Retoma el fragmento sobre el perdón a uno mismo y continúalo a partir de su última oración.

Fragmento
════════════════════

El pasado lunes tropecé con una persona a quien apenas reconocí cuando se quitó la mascarilla. La última vez que la vi fue en ocasión de una conferencia que dicté hace algo más de diez años en un hotel de Santo Domingo.

En ambas ocasiones me preguntó por alguien que conocíamos y a quien por razones todavía ignoradas me supone alguna cercanía. Cuando intenté responderle, me interrumpió con otra pregunta: “¿Y tú la soportas?”. Sin esconder mi desagrado le repliqué: “¿Y cuánto hace que no la ves?”. “Como quince años”, me dijo. “Date una oportunidad, por Dios”, le contesté ásperamente y me retiré sin despedida. Aturdida, se quedó varada en la sorpresa. No era difícil sospechar que estaba emocionalmente enferma. Llevaba una herida abierta que supuraba amargura y esas lesiones no envejecen. Mucha gente carga con una deuda no redimida: perdonarse a sí mismos. Viven cautivos de sus errores, atados a su pasado, anclados en sus frustraciones o rumiando sus desdichas.

Un día alguien me preguntó sobre la primera razón para ser infeliz; le respondí sin demoras: no perdonarse. Parece mentira, pero hay quienes pretenden perdonar a los demás sin aceptarse a sí mismos. Creo que una de las tantas aristas de la violencia de hoy reside en ese fermento interior.

La armonía con uno mismo es un estado que equilibra toda nuestra convivencia. Los conflictos de autocomprensión, en cambio, son fuentes de continuas tensiones. Y es que cuando hay reproches no sanados salimos a cazar culpables, y en esa aventura resultan lastimados muchos inocentes. La falta de perdón hacia nosotros puede asumir distintas actitudes, pero he advertido prominentemente tres: la autoconmiseración, el resentimiento y la justificación.

En la autoconmiseración subyace un placer oscuro por la culpa.

La persona se flagela impenitentemente con su falta, convirtiéndose en víctima de su castigo moral. Es una actitud nihilista, depresiva y apocada. Se pierde valor propio y se gana la indignación por el ajeno. Hay personas que procuran autovalidarse con la victimización. Necesitan martillar sus errores; recordar sus fracasos para merecer las cosas. Creen falsamente que la vida debe retribuirles sus desdichas por un sentido incomprendido de la justicia o del destino. Solo se sienten confirmadas con sus culpas. La autoconmiseración es generosa como disposición emocional para el arrepentimiento, pero no como actitud de vida. Arrepentirse no solo es sentir culpa, es aceptar la falta, pero sobre todo acatar la resolución de enmendar; más que dolor interior, es decisión de vida; más que sentimiento es voluntad intencional. El psicólogo John W. Gardner, exsecretario de Salud de Estados Unidos en la administración de Lyndon B. Johnson una vez escribió: “La lástima por uno mismo es uno de los narcóticos no farmacéuticos más destructivos. Es adictiva, da placer sólo al momento y separa a la víctima de la realidad”.

════════════════════

Entradas guardadas
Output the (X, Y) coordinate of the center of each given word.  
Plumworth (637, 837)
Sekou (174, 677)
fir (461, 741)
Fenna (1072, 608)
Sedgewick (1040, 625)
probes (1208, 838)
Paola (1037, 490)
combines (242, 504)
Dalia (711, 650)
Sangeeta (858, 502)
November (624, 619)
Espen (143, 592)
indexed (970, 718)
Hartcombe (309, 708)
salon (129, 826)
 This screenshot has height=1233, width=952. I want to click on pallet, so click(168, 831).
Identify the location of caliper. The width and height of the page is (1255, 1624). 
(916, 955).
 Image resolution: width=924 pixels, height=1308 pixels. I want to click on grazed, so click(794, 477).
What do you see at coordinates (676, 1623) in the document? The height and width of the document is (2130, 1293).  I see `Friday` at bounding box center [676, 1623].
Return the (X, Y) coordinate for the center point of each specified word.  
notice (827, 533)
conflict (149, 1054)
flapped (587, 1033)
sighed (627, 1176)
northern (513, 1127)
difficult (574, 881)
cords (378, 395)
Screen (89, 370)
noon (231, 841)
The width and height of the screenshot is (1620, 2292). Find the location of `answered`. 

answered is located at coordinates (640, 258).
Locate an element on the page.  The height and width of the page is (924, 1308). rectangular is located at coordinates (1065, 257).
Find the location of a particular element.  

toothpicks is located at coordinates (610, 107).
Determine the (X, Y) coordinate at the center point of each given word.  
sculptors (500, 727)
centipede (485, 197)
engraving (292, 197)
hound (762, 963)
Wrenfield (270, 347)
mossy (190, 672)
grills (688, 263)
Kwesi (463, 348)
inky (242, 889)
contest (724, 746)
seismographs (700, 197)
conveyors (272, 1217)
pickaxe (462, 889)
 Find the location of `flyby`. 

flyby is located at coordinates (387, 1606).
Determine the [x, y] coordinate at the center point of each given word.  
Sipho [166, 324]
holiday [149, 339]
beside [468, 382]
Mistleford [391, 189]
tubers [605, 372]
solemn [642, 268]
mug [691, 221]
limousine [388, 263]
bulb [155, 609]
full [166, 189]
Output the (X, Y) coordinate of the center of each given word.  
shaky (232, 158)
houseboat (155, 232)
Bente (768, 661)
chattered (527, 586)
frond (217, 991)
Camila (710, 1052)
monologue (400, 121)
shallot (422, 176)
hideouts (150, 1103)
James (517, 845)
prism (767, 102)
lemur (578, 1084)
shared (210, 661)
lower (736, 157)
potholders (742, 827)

════════════════════

Respuesta del ejercicio
La segunda actitud, el resentimiento, es corrosiva y tóxica; así, mientras en la autoconmiseración la razón de no perdonarse está en nosotros; en el resentimiento la vemos en los demás. A veces vivimos con la vergüenza de un pasado oscuro, de un propósito desviado o de una mala elección de vida y culpamos a otros de esas autonegaciones.

El hijo que nació de una vivencia no planificada no tiene la culpa de su existencia; el amigo que ha triunfado en su carrera no es responsable de nuestras insolvencias; el compañero que convoca simpatía por su personalidad fácil, afable y espontánea no debe responder por nuestro carácter acomplejado, irascible y ceñudo. El resentimiento es un castigo callado que ahoga todo buen propósito y quiebra nuestra estabilidad emocional. Solo pierde quien lo carga. En su tratamiento no se conoce una terapia distinta al perdón. “Si no estás muerto todavía, perdona. El rencor es denso, es mundano; déjalo en la tierra: muere liviano”, decía Jean-Paul Sartre.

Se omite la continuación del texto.